My Crazy Beautiful Life
- First edition hardback cover
- Author: Kesha
- Language: English
- Genre: Autobiography
- Publisher: Touchstone, Simon & Schuster
- Publication date: November 20, 2012
- Published in English: November 20, 2012
- Pages: 192
- ISBN: 1476704163

= My Crazy Beautiful Life =

2012 autobiography by Kesha

My Crazy Beautiful Life is a 2012 illustrated autobiography by the pop singer Kesha and photographer/filmmaker Steven Greenstreet. Photography was also provided by Jason Sheldon and Lagan Sebert, who also helped develop the project with Kesha. The book was published by Simon & Schuster on November 20, 2012, to coincide with the release of her album Warrior on November 30, 2012. The book's title, My Crazy Beautiful Life is taken after her song "Crazy Beautiful Life" from her 2010 EP Cannibal.

==Synopsis==
In My Crazy Beautiful Life, Kesha details her "thoughts and reflections" about her life and contains photographs from various points in her life, both before and after she became a singer.

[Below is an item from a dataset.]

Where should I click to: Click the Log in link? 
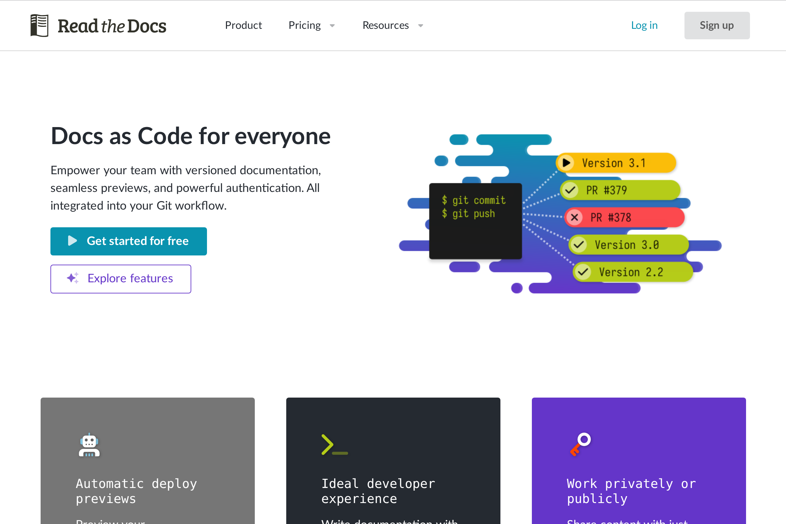[644, 25]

The singer has described the book as being "a more complete picture of what my life is really like". The book also goes into some of the meanings behind some of her song lyrics, with Kesha writing that her song "Blah Blah Blah" was "a conscious move to talk about men like they talked about women".

==Reception==
Critical reception for the book has been mixed, with Vice stating that the book was "pretty boring" in comparison to her songs. A reviewer for The Atlantic commented that "some revealing nuggets from Ke$ha's frighteningly glittery new autobiography ... suggest that in some ways, she might be just what some of the 20th century's most famous feminist thinkers had in mind." The Daily Targum praised the book, calling it "[s]hort and sweet".